Hospital water was contaminated

Hospitals across the State should immediately begin regular monitoring of air and water quality to reduce the risk of patients…

Hospitals across the State should immediately begin regular monitoring of air and water quality to reduce the risk of patients contracting hospital-acquired infections, an independent expert said yesterday.

Prof David Coleman made the recommendation at the publication in Kilkenny of an independent inquiry's report into the death of a patient at Waterford Regional Hospital last April after she contracted Legionnaire's Disease in the hospital.

Prof Coleman, a microbiologist who chaired the inquiry, said there was no doubt that Mrs Ena Kiely (61), of Kilmacthomas, Co Waterford, acquired her infection in the hospital where the water system, particularly the hot water system, was found to be "heavily colonised" with the Legionella bacteria which causes the disease.

However, he said it was impossible to conclude whether she contracted it from a shower head in the en suite bathroom of her room or from a contaminated nebuliser she had been using.

READ MORE

Furthermore, it was impossible to see if the strain of Legionella was the same as that found in the water system, as post-mortem samples were not available. This was because the woman's body had been embalmed before it was decided, in consultation with the coroner, that a partial post-mortem should be carried out.

Prof Coleman stressed this was the first reported case of a death from Legionnaire's Disease acquired in an Irish hospital. However, it was more than likely there had been other cases which had never been diagnosed because hospitals did not routinely test for it in people with fever or pneumonia. He hoped his report would change this.

Members of Mrs Kiely's family were not present at the publication of the report but copies have been sent to them. The South Eastern Health Board, which runs the hospital, offered to meet them but to date they have not taken up that invitation, the board's chief executive, Mr Pat McLoughlin, said. He also said no financial settlement had been made, but the board was corresponding with the family's solicitors.

Yesterday's report stressed Mrs Kiely was very ill when admitted to the hospital on March 21st. She had a six-week history of gastro-intestinal symptoms. She was diagnosed with pneumonia on April 14th and on April 21st was diagnosed with Legionnaire's Disease. Because its incubation period is 2-10 days, there was no way she could have brought it into the hospital. She died on April 27th.

The independent investigation found the temperature of the hot water system was not sufficiently high to prevent the growth of Legionella bacteria and that the hospital had not undertaken a formal risk assessment of the control and prevention of the bacteria.
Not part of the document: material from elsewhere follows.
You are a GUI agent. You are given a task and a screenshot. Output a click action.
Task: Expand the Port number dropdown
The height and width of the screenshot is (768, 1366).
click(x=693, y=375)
It found responsibility for management of risks in relation to Legionella were divided among several hospital services, with poor communication between them.

In addition it said the National Disease Surveillance Centre had issued guidelines to all health boards on eliminating risks of Legionella in January and the hospital had just begun to implement them when Mrs Kiely was diagnosed. All hospitals should now ensure the guidelines were followed, it said, acknowledging they had "resource implications".
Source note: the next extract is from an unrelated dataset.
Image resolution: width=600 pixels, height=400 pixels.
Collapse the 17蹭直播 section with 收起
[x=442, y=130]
The report said that one day after the diagnosis the hospital set up an internal investigation committee, which took a number of measures to reduce the risk of other cases occurring. It increased the hot water temperature, disinfected shower heads, chlorinated the water and introduced single-use nebulisers.

Prof Coleman said there had been some criticism of the hospital for not going public immediately the case was diagnosed. It did not do so until after Mrs Kiely's death.
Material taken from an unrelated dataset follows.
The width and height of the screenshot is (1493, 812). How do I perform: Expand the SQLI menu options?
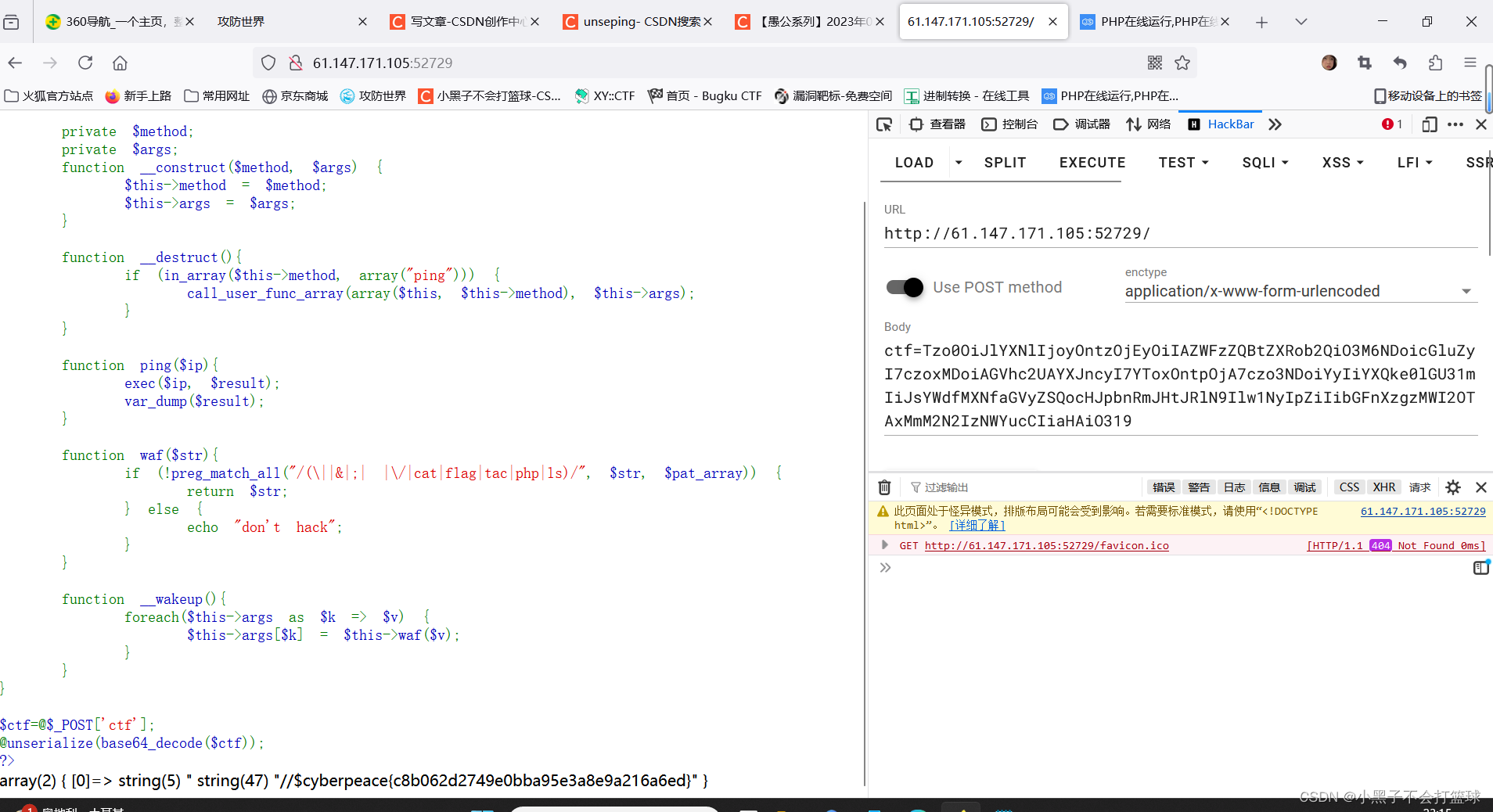pos(1265,162)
However, he said he believed this was the correct approach as its first responsibility was to take steps to reduce the risk to staff, patients and visitors to the hospital. The inquiry had established Mrs Kiely's case was an isolated one. He said the engineering firm which designed the water distribution system had recently re-examined it and found some toilets had been moved, leaving stagnant water in some pipes. There were no guidelines for builders in the State on how to reduce the risk of Legionnaire's and he believed they should be put in place. In addition there were no national standards for cleanliness in hospitals and he believed these should also be developed to reduce the risk of hospital-acquired infections. Mr McLoughlin said the health board was committed to implementing all recommendations in the report. It had already made progress on a number of them.

The risk of anyone now contracting the disease in the hospital had been reduced by 98 per cent, Prof Coleman said, but there was no way the risk could ever be eliminated completely.

The Department of Health said it is arranging for the report to be circulated to all health boards and will be asking them to ensure its recommendations are fully implemented.